Conselho constatou que a falta um farmarcêutico ou responsável técnico lidera as notificações
Quem vive em bairros populares da capital e no interior da Bahia está mais exposto ao risco sanitário, em consequência do funcionamento de farmácias clandestinas. Isso é o que aponta o Conselho Regional de Farmácia (CRF-BA), que atua intensamente na fiscalização do exercício profissional e que, este ano, já autuou 682 estabelecimentos em todo o estado, sendo 432 pela ausência do farmacêutico. Do total de empreendimentos notificados, 250, o que corresponde a cerca de 40%, não possuíam responsável técnico e deveriam ser fechados.
O presidente do CRF-BA, Mário Martinelli, aponta que a Vigilância Sanitária de cada município tem o poder de polícia e é responsável pela interdição destes estabelecimentos que funcionam de forma clandestina. “Um agravante na Bahia, que tem dificultado esse trabalho para uma eficácia maior é a atuação das vigilâncias sanitárias. A grande maioria não faz cumprir as leis sanitárias vigentes no país”, afirma.
Como explica Martinelli, a ausência do farmacêutico traz sérios riscos sanitários para a população, pois este é o profissional responsável por garantir o acondicionamento e transporte adequados desses medicamentos, o respeito ao prazo de validade dos produtos e o fornecimento da devida orientação à população, por exemplo. “Quando tem ação do CRF, da Vigilância Sanitária e da polícia, quando encontramos algo grave (como medicamento furtado, sem nota fiscal; medicamento do SUS vendido), o proprietário vai preso, o que já aconteceu na Bahia, e o farmacêutico responde processo ético gravíssimo no Conselho”, detalha.
O CRF destaca ainda a frequência desta prática em bairros populares de Salvador e em pequenas cidades do interior do estado, onde a população mais necessita do farmacêutico presente diante dos recursos limitados. “Nesses locais é onde mais funcionam essas farmácias, sem a presença dos farmacêuticos, sem condições de funcionar, com medicamentos acondicionados em alta temperatura, com prazo de validade vencido. Porém, a vigilância não fecha. Deveria fechar”, completa o presidente do órgão.

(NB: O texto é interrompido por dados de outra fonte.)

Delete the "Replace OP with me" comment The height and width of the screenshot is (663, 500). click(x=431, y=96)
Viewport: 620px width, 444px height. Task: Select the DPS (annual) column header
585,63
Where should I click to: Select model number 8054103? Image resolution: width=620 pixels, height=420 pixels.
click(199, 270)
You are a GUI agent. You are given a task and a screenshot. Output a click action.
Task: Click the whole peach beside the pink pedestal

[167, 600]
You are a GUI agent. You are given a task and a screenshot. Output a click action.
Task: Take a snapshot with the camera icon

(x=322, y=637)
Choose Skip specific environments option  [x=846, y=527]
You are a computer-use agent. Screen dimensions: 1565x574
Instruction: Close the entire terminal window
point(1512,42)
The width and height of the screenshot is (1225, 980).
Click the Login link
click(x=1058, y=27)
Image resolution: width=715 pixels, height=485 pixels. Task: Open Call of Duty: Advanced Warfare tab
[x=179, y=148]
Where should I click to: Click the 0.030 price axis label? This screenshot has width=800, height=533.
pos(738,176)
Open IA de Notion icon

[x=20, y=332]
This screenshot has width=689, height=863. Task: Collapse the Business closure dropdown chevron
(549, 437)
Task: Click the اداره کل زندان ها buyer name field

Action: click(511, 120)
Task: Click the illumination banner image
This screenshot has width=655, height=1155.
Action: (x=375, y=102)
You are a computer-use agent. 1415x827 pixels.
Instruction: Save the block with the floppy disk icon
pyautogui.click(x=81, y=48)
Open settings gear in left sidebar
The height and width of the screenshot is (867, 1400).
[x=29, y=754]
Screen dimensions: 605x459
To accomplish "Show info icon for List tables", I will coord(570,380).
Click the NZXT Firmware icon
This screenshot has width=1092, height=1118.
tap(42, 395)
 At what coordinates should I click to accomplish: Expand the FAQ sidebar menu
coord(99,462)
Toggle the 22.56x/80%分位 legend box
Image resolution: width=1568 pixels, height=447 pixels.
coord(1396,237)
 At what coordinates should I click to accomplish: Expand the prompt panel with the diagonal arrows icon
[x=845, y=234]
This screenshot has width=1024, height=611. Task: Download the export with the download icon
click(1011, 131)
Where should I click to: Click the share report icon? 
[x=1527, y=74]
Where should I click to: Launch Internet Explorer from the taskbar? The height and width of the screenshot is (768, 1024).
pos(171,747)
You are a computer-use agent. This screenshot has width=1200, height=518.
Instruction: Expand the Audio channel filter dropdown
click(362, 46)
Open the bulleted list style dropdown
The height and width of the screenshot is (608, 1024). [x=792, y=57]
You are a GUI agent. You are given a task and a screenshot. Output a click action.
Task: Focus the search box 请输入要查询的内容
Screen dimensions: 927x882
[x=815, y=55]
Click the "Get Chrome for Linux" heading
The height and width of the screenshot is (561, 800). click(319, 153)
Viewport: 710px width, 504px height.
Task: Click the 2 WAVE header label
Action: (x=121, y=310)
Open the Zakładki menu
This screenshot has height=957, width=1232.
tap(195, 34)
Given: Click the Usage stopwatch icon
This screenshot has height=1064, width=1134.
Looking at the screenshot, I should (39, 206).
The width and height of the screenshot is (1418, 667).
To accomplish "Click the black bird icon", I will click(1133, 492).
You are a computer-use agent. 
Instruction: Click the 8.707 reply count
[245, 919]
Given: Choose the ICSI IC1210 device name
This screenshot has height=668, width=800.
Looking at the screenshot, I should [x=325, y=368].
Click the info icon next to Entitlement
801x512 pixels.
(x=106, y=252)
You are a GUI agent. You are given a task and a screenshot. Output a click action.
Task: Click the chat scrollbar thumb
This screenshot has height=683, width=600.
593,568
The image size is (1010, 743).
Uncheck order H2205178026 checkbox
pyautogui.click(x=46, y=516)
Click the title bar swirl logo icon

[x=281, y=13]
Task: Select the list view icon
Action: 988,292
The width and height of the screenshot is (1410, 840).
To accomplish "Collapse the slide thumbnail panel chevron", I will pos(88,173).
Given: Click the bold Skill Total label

São consideradas clandestinas, farmácias que funcionam sem a certidão da regularidade do Conselho Regional de Farmácia (CRF-BA) e alvará da Vigilância Sanitária. A reportagem entrou em contato com a assessoria de comunicação da Secretaria Municipal da Saúde de Salvador, mas, até o fechamento desta edição, não obteve retorno sobre as ações de fiscalização da Vigilância Sanitária na capital baiana.
Legislação
A fiscalização do CRF-BA conta com 14 profissionais e é amparada pela resolução do Conselho Federal de Farmácia (CFF), que estabelece as ações de sejam realizadas no mínimo três vezes ao ano. Os fiscais aplicam questionários, com foco em fiscalizar o exercício profissional, que dispensa de antibióticos apenas sob prescrição médica ou odontológica, o controle especial de ansiolíticos (dispensados com prescrição médica e retenção da receita), por exemplo.
A presença de um farmacêutico no estabelecimento é uma prerrogativa da lei nº 5.991, de 1973, reforçada pela lei 13.021, de 2014. Quando este profissional não é localizado pelos fiscais, o CRF lavra um auto de ausência e acima de três ausências sem justificativa, é aberto um processo ético no Conselho. De acordo com Martinelli, em 2014, já foram abertos 30 processos éticos na Bahia, que podem resultar em advertência verbal, escrita ou até, em suspensão no CFF.